T'was The Day After Christmas, and Reality Sets Back In.

Benjamin Franklin
No caption needed!

The blogworld was resplendent with Holiday and Christmas greetings this year. Those of us who blog, post a greeting and wishes for their friends and readers in lieu of sending the time tested greeting cards. One post caught my eye for it's simple message to make a difference in someones life.
Steve DeAngelis of Enterra Solutions wrote this:

During this holiday season, I encourage you make a difference in someone's life. As Benjamin Franklin said, "Well done is better than well said." Franklin also said, "A man wrapped up in himself makes a very small bundle," which is one reason why so many people who selfishly focus on "finding themselves" get lost in the process.

Read the whole post Happy Holidays.

Steve's post about so many people being selfishly focused on themselves casts it's shadow on something that Dan of posted about the Competing Views of Education where he asks the question.

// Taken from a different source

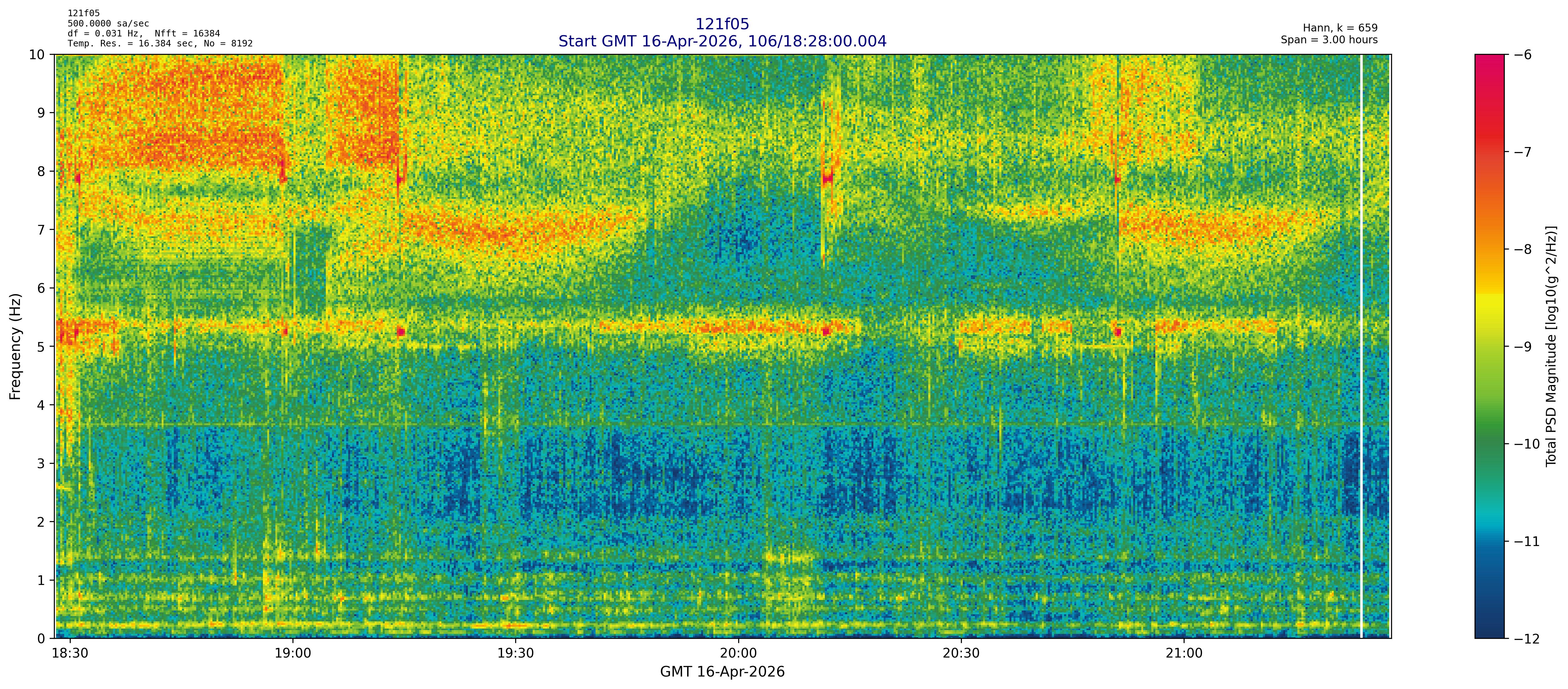Viewport: 1568px width, 689px height.
Task: Click the Total PSD Magnitude colorbar label
Action: tap(1551, 346)
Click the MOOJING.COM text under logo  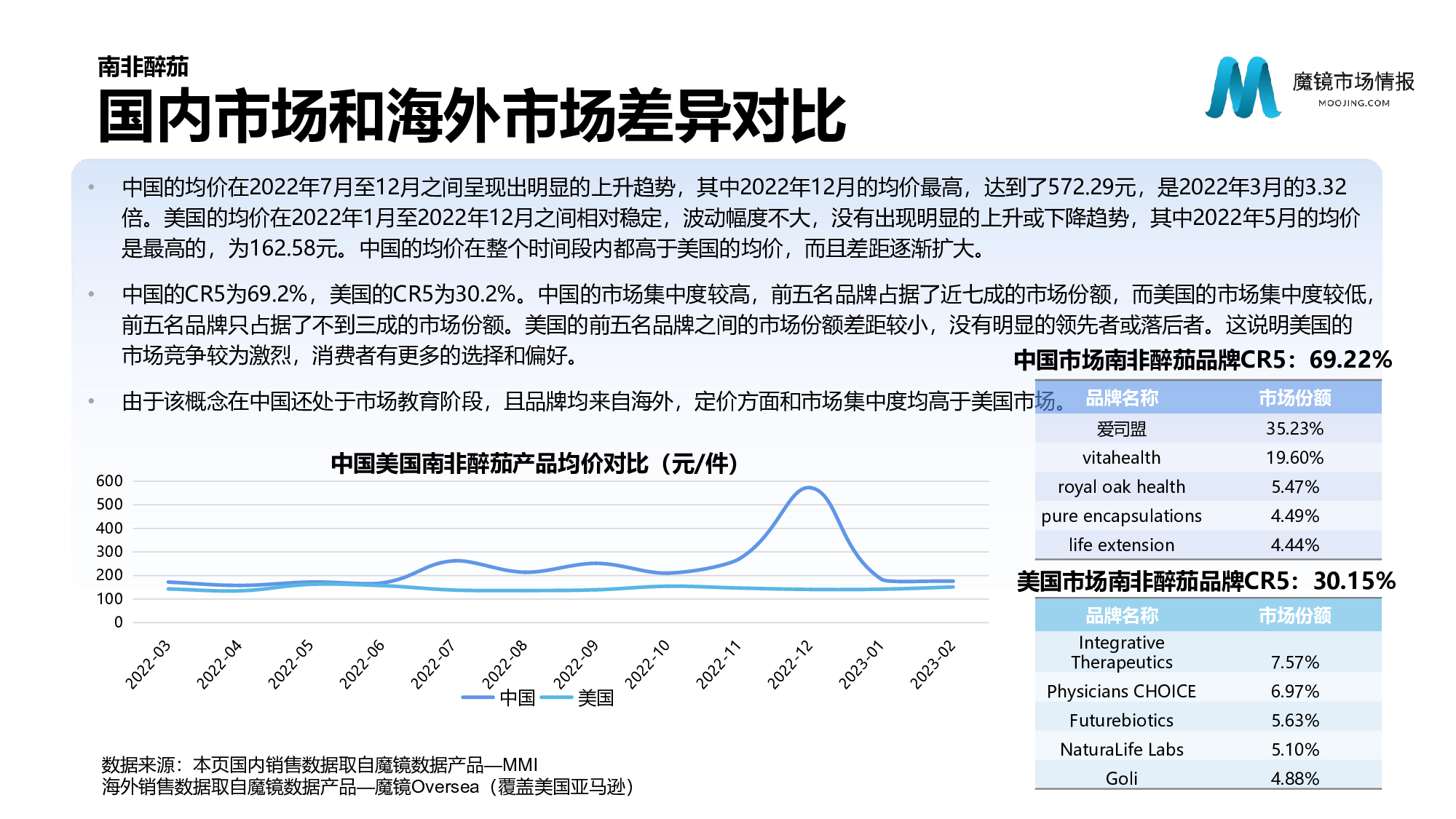tap(1353, 103)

So should our education system concentrate on a ‘next generation’ of scientists and engineers, lawyers and MBAs, critical theorists and community activists, or something else?

Dan linked an article by Thomas L. Friedman: Time to Reboot America. Dan copied an important paragraph that explains what Friedman see wrong with Americans today. I think that Dan and Thomas Friedman are really on to something here. We as a nation need to reboot, or jump-start for those who are tech challenged. Living off the fat of the past half century has left us a nation of consumers, and micro managers, who have indulged in mental masturbation to achieve instant gratification at the cost of our souls and the financial future of our children and grandchildren.

Here is what Friedman thinks should be done.

For all these reasons, our present crisis is not just a financial meltdown crying out for a cash injection. We are in much deeper trouble. In fact, we as a country have become General Motors — as a result of our national drift. Look in the mirror: G.M. is us.

That’s why we don’t just need a bailout. We need a reboot. We need a build out. We need a buildup. We need a national makeover. That is why the next few months are among the most important in U.S. history. Because of the financial crisis, Barack Obama has the bipartisan support to spend $1 trillion in stimulus. But we must make certain that every bailout dollar, which we’re borrowing from our kids’ future, is spent wisely.

It has to go into training teachers, educating scientists and engineers, paying for research and building the most productivity-enhancing infrastructure — without building white elephants. Generally, I’d like to see fewer government dollars shoveled out and more creative tax incentives to stimulate the private sector to catalyze new industries and new markets. If we allow this money to be spent on pork, it will be the end of us.

Friedman still thinks that American has the stuff to rise to the challenge.

America still has the right stuff to thrive. We still have the most creative, diverse, innovative culture and open society — in a world where the ability to imagine and generate new ideas with speed and to implement them through global collaboration is the most important competitive advantage. China may have great airports, but last week it went back to censoring The New York Times and other Western news sites. Censorship restricts your people’s imaginations. That’s really, really dumb. And that’s why for all our missteps, the 21st century is still up for grabs.

John Kennedy led us on a journey to discover the moon. Obama needs to lead us on a journey to rediscover, rebuild and reinvent our own backyard.

Looking back two hundred and fifty years, Benjamin Franklin's words still ring true and are a guide for all to follow when charting their personal life's course. Some of our most trusted institutions have strayed from that path. We the citizens have a moral obligation to demand accountability and leadership that puts unselfishness first.